The Jolly Coroner: A Picaresque Novel by Quentin Canterel
My rating: 1 of 5 stars
Nope. Nope nope nope.
I have tried to work my way through 50 pages of The Jolly Coroner, struggling to find something appealing about the book. The protagonist, Billy Rubino, de facto coroner of the town of Hokum, is a supremely unlikable character (which I'm assuming is the point), and after only one chapter dealing with Rubino, I had an immediate dislike for him, but I kept thinking something would endear the book to me eventually. However, the second chapter jumps to a seemingly unrelated narrative about three high school kids who, trying to escape their horrid family lives, kidnap a teacher to drive them to Mexico, where they expect to live like royalty.
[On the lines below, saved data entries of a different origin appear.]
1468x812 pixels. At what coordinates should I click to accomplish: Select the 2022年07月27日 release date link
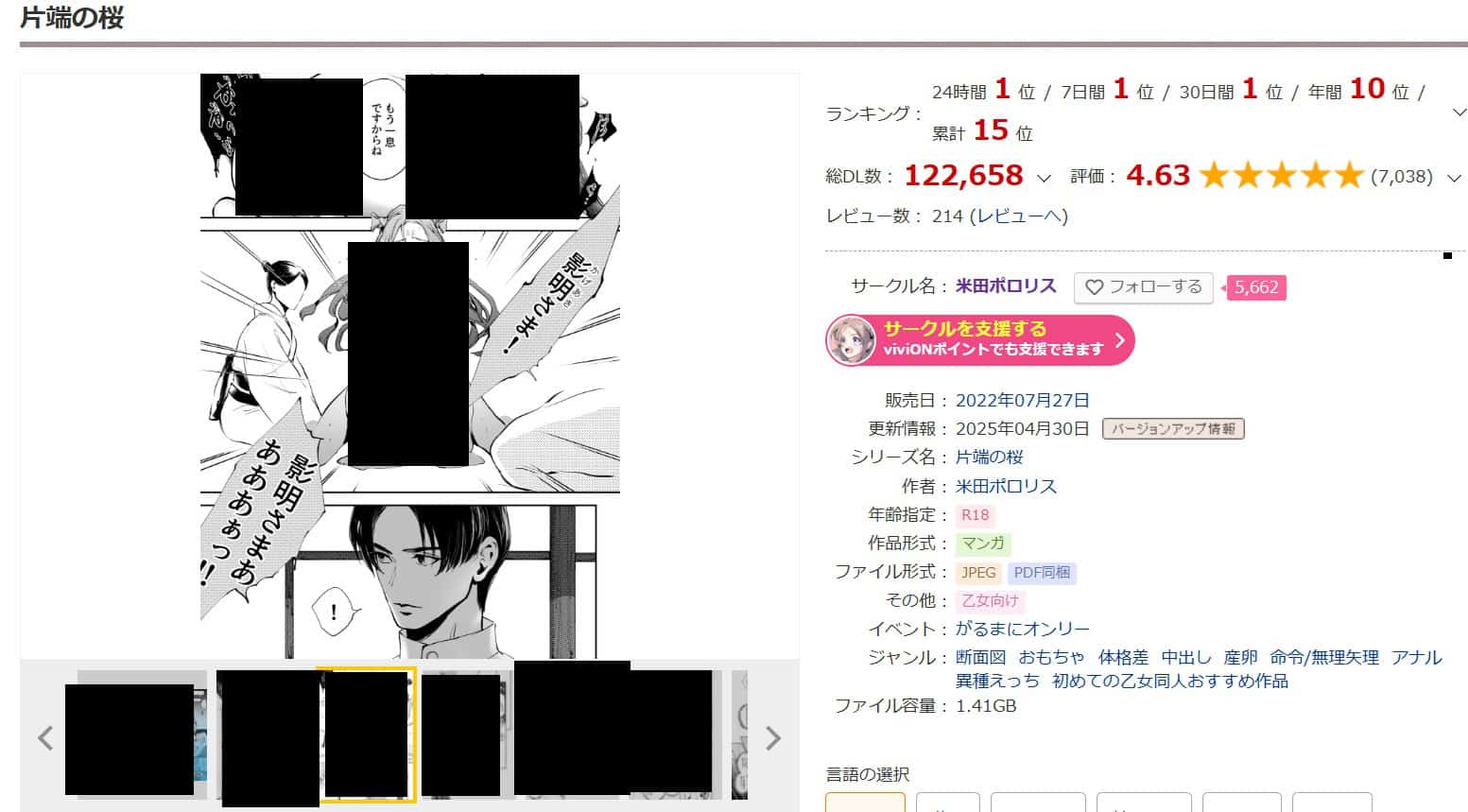1023,400
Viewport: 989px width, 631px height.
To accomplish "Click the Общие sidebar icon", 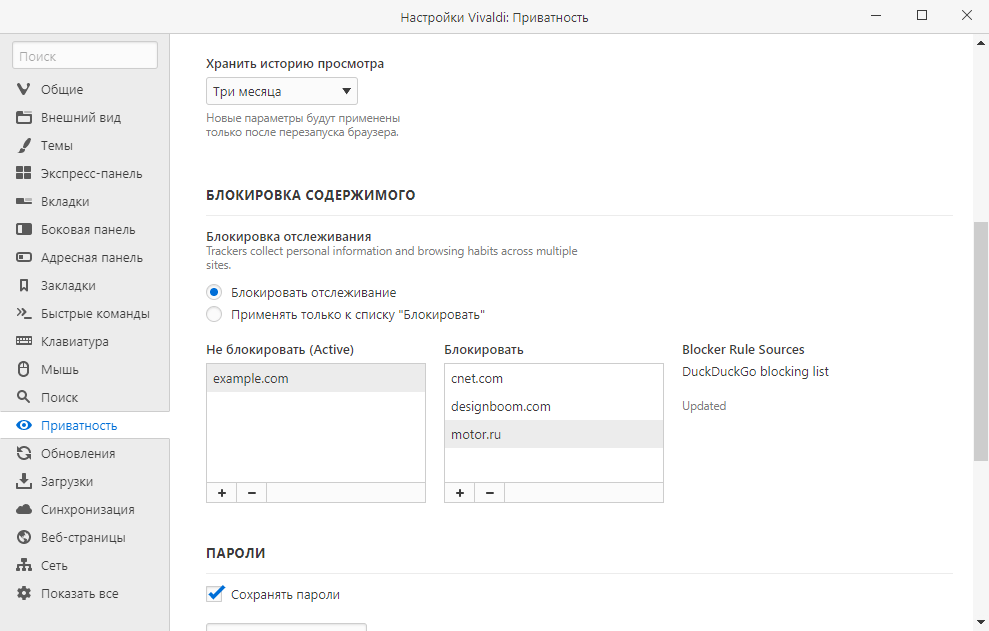I will pyautogui.click(x=25, y=89).
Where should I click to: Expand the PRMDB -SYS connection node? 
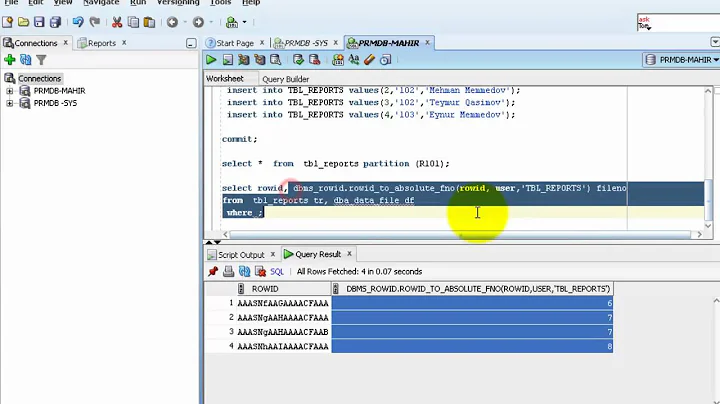click(x=10, y=103)

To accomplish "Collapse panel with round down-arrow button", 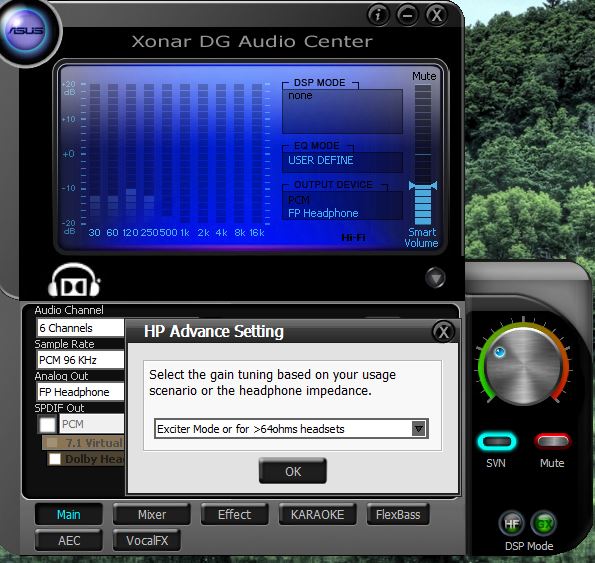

To be honest, I thought maybe I had been confused about The Jolly Coroner, that it was in fact a collection of short fiction instead of one continuous story, but that's not the case. After reading some other reviews, it would seem the kidnapping does eventually tie into Rubino's story, but by this point, I don't care.
I know there will be an audience for this book, but I'm not part of it. I believe Canterel was trying too hard to prove how clever and gritty a writer he could be, only to the detriment of his story and characters. An unfortunate case of form over substance.
I received a free ebook from the publisher thru NetGalley in exchange for an honest review.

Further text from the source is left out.